A residential solar array is ruffling feathers in Clifton Park.
Shira Golding
/
via Flickr
A residential solar array is ruffling feathers in Clifton Park.

Clifton Park, outside Albany, is voting on whether or not solar panels will be allowed in residential neighborhoods, reports Tim O'Brien at the Times Union:

The proposed law would require a home owner to get a special use permit from the town's Planning Board to build a ground- or pole-mounted solar array. The rule would apply in any neighborhood with homes but not in solely commercial areas. It would not affect rooftop solar panels. "This proposed legislation is a good, common-sense measure to make sure we are prepared for future installations," Supervisor Phil Barrett said. "We didn't want to get to a point where we want to prohibit these installations from occurring, but at the same time we felt that there should be a more stringent approval process." Rather than lay out specific guidelines for how tall a solar array can be or how far it must be set back from neighbors, the proposed rules give the Planning Commission broad discretion to make those decisions on a case by case basis.

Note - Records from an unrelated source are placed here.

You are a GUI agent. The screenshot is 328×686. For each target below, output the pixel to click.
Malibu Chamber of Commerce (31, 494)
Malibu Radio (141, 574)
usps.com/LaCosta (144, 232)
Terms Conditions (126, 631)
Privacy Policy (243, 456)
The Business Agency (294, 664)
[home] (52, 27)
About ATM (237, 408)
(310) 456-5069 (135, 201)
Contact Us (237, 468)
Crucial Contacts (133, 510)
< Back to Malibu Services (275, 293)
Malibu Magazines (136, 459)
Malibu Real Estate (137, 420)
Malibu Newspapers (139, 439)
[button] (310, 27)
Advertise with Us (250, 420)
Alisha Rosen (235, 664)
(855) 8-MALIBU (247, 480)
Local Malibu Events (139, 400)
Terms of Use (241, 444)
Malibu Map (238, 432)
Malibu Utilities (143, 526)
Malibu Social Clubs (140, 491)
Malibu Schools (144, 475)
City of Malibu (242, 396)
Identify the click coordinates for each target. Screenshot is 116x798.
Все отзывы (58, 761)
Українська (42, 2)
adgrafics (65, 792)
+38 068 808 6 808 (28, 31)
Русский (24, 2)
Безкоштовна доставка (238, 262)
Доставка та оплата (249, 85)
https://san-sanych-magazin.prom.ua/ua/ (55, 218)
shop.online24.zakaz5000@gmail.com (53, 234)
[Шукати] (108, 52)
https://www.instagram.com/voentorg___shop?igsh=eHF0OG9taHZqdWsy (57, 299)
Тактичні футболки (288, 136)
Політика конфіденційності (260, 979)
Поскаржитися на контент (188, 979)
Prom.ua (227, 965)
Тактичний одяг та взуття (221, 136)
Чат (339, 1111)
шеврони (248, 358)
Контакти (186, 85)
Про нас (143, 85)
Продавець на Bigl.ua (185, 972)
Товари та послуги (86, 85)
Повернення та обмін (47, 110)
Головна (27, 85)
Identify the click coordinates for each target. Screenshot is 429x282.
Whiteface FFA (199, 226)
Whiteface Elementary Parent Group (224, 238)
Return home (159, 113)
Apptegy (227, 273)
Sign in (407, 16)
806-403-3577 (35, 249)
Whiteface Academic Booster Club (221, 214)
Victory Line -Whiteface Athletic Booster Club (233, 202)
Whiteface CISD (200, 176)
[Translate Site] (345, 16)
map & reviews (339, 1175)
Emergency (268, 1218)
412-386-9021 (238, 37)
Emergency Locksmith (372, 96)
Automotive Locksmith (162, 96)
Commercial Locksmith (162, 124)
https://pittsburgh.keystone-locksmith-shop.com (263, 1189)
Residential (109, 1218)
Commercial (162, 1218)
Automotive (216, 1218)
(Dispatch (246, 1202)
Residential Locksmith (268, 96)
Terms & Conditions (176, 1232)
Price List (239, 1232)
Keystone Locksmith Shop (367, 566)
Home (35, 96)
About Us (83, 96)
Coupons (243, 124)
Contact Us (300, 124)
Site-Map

The issue arose when a couple in Clifton Park installed a solar array that’s so big that they’re now selling energy back to the grid.  But when the neighbors complained, and the town didn’t have anything on the books to respond with, the issue went to town council.

Fracking
Jim Efstathiou Jr. and Kim Chipman at Bloomberg Businessweek have a look at the Obama' administration's relationship with what it calls "the great shale gas rush," following the New York Times' fracking pieces:

The White House has sent mixed signals. "It's not necessarily federal regulation that will be needed," EPA Administrator Lisa P. Jackson told a Feb. 3 Senate hearing, noting that many communities and states already monitor parts of the process. Energy Secretary Steven Chu seems to differ. In a 2010 speech, he said fracking can be "polluting" and that rules were inevitable. "We continue to believe that state regulatory agencies have the appropriate expertise" to oversee gas production, says Dan Whitten, a spokesman for America's Natural Gas Alliance. Even if the EPA stepped in, its authority would be limited. A clause in a 2005 energy law—dubbed the "Halliburton (HAL) loophole" for the company that helped pioneer fracking and is a supplier of fracking fluids—exempts fracking from parts of the Safe Drinking Water Act. Representative Maurice Hinchey (D-N.Y.) says Dick Cheney, once head of Halliburton, pushed for the exemption when he was Vice-President. Hinchey's evidence is circumstantial: Fracking was endorsed in Cheney's 2001 energy task force report, which led to the 2005 law and, according to Waxman, did not reflect the EPA's initial concerns about water pollution. Cheney declined to comment. Halliburton referred a request for comment to its website, which doesn't discuss fracking's risks.

Who killed the road?
It could be the electric car, posits Eric Jaffe at Infrastructurist, unless states step in to figure out how to sustain maintenance:

American roads are maintained largely (and quite poorly) through the gas tax, a user fee that owners of electric cars — with no need to stop at the pump — will avoid. The situation has some people shouting this isn’t fair!, a la nihilists from “The Big Lebowski.” That crowd includes state Senators from Washington, who have proposed a bill that would charge new electric buyers a $100 fee to compensate.

Washington State is considering a distance-based taxation system so that electric driver can't skip out on their bill.  But that could dampen adoption of electric vehicles.